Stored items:
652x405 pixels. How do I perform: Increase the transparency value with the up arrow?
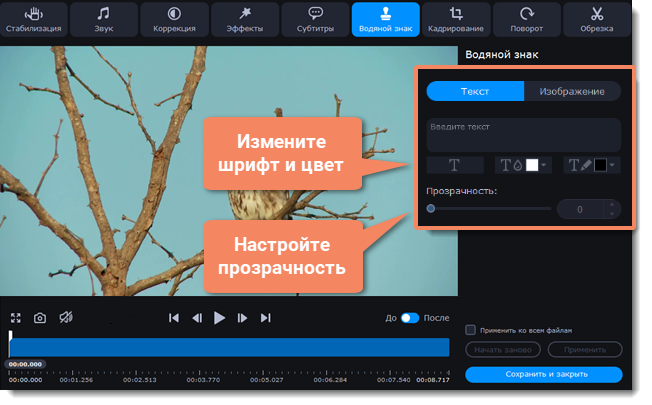[x=611, y=204]
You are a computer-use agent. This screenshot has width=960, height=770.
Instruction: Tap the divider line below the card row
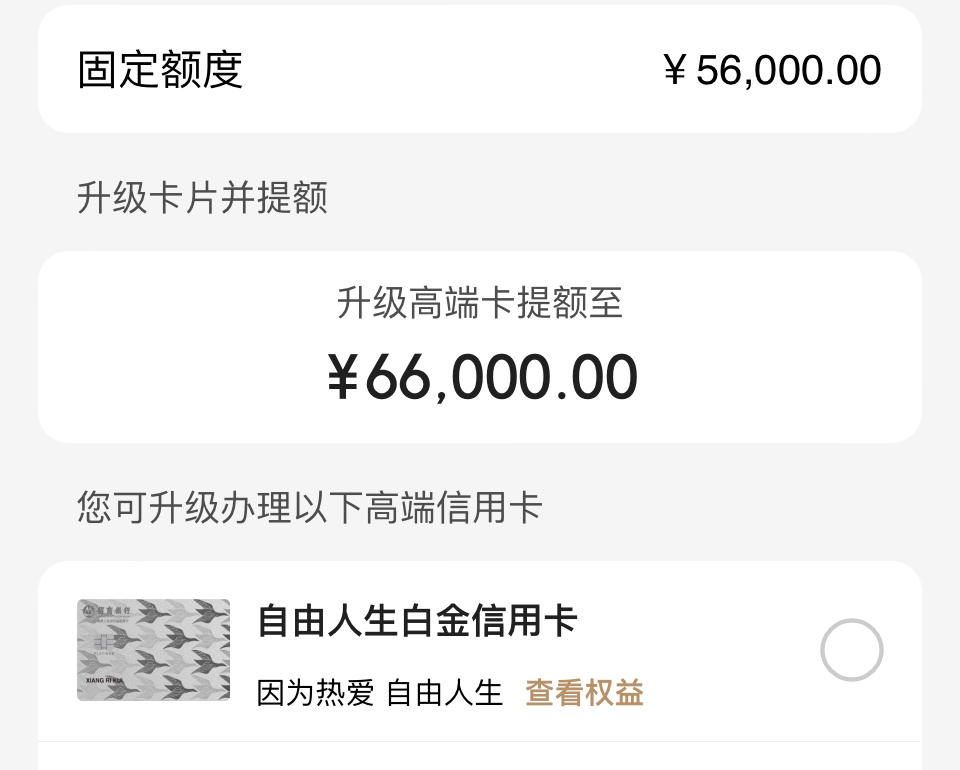480,742
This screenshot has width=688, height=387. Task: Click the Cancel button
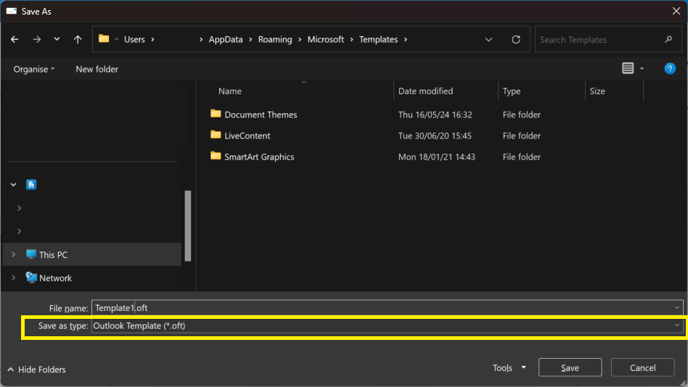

■ EXERCISE BRIEF
Exactly the lines from the one that contains "You are a computer-use" to the last line of the data, both included, should be set down, and no pictures should appear among them.

■ EXERCISE RESULT
You are a computer-use agent. This screenshot has width=960, height=770.
Instruction: Tap the divider line below the card row
480,742
This screenshot has width=688, height=387. Task: Click the Cancel button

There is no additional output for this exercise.